Tanggul Cincin Lapindo Jebol

Catatan Imam Shofwan 26 Agustus 2008

Tiga bego, eskavator, berlomba menjulurkan lengan pengeruknya di sekitar pusat semburan lumpur Lapindo. Satu bego mengeruk lumpur dari pusat semburan dan membuangnya di sisi timur tanggul sementara dua bego lainnya mengeruk tanah dan meninggikan tanggul. Pusat semburan ini biasa disebut lokasi tanggul cincin karena bentuk tanggulnya yang melingkar. Sisi timur tanggul ini jebol pada malam tadi.

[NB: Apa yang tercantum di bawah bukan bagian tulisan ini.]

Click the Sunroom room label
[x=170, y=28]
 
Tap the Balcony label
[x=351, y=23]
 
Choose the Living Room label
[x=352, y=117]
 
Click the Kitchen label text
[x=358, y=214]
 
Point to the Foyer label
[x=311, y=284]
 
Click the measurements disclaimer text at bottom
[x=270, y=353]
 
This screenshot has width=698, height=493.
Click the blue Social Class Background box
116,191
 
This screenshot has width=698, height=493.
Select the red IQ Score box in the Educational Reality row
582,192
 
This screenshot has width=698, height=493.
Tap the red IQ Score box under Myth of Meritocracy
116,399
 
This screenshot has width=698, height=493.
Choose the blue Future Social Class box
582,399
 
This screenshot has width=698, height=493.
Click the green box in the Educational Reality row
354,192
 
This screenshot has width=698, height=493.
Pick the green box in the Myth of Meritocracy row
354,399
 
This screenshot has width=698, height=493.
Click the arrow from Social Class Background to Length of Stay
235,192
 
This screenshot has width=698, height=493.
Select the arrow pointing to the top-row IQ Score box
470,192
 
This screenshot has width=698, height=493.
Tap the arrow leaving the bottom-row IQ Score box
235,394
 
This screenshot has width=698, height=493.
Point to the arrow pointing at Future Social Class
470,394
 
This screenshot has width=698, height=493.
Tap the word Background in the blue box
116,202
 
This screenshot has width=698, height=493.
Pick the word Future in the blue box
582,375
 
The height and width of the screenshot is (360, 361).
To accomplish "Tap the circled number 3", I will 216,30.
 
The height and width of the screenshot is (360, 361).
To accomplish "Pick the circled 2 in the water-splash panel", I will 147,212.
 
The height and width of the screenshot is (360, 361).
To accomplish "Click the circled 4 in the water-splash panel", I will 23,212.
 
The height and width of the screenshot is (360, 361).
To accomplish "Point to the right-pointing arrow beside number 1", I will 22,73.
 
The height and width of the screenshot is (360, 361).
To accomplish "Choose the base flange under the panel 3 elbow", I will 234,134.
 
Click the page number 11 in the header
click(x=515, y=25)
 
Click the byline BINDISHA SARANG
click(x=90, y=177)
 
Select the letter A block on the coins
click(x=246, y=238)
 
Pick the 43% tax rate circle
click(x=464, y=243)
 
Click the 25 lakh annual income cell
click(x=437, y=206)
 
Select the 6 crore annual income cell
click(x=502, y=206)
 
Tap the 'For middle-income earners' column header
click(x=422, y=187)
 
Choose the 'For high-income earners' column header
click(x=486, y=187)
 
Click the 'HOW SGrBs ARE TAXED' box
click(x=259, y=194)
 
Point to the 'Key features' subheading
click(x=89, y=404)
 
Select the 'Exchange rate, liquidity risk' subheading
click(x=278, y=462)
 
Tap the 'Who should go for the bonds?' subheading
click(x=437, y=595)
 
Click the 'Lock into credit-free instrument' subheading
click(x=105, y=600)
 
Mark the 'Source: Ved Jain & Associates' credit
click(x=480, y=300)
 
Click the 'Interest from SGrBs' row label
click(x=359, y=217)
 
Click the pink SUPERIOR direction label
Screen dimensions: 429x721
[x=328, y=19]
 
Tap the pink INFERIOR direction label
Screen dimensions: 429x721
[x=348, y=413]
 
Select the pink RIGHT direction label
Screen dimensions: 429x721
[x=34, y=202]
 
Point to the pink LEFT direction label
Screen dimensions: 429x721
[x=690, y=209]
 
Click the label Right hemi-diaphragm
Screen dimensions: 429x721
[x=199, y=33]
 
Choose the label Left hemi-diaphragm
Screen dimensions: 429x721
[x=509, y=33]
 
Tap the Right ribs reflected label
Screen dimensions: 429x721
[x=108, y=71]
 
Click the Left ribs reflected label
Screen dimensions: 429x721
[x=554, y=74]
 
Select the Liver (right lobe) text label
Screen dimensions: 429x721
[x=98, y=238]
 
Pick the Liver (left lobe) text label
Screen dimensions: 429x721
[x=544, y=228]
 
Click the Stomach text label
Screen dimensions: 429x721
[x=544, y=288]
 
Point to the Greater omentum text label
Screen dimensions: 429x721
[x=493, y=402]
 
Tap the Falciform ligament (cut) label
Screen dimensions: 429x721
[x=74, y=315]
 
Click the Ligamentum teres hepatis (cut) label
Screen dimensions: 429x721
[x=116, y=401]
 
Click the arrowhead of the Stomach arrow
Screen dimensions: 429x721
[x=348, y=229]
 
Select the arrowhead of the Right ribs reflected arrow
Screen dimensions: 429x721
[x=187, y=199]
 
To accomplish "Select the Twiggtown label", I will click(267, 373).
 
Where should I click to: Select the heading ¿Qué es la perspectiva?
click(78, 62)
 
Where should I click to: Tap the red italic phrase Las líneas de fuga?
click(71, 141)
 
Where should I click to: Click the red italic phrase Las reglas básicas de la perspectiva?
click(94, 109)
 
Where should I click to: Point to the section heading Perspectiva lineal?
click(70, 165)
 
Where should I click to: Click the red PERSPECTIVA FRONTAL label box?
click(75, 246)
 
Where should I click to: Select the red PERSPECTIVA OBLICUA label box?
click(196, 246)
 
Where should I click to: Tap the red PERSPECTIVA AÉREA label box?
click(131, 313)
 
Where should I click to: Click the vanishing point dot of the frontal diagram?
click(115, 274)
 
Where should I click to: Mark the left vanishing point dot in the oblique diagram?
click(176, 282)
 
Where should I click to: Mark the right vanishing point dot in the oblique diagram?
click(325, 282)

Awalnya cuman air di permukaan lumpur yang meluber di sisi timur tanggul lalu disusul dengan lumpur yang volumenya semakin meningkat karena operasi penanggulan sehari kemarin dihentikan oleh para korban Lapindo dari berbagai desa.

"Lumpur mulai meluber jam 8 malam kemarin dan ini yang merusak tanggul," tutur Ahmad Zulkarnain, corong Badan Penanggulangan Lumpur Sidoarjo atau BPLS.

Warga menuntut supaya Lapindo segera melunasi hutang 80% dari harga pekarangan, rumah, dan sawah mereka yang tenggelam dalam lumpur. Harusnya Lapindo membayar bulan lalu namun ternyata mangkir dan warga menutup penanggulan karena merasa tanah yang ditanggul masih miliknya.

"Lapindo baru membayar dua puluh persen," tutur Dumadi, warga Reno Kenongo yang turut dalam aksi penutupan tanggul kemarin. Tak hanya itu warga Reno Kenongo yang tergabung dalam Pagar Rekontrak bahkan belum mendapat bayaran tanah dan bangunannya sepeserpun.

"Bayar dulu baru tanggul," demikian bunyi tuntutan di spanduk-spanduk warga.

Selain jebol di sisi timur cincin tanggul di sebelah timur cincin juga mulai retak. Retakannya lebih dari 10 meter dan lumpur mulai meluber dari dua retakan kecil. Retakan ini terdapat di tanggul tepat di tengah antara dukuh Wangkal, Sengon (desa Renokenongo) dengan perumtas Kedung Bendo.

Retakan ini jelas membahayakan warga-warga desa di sebelah timur tanggul. "Bukan tidak mungkin ada desa baru yang akan terdampak lumpur," jelas Zulkarnain.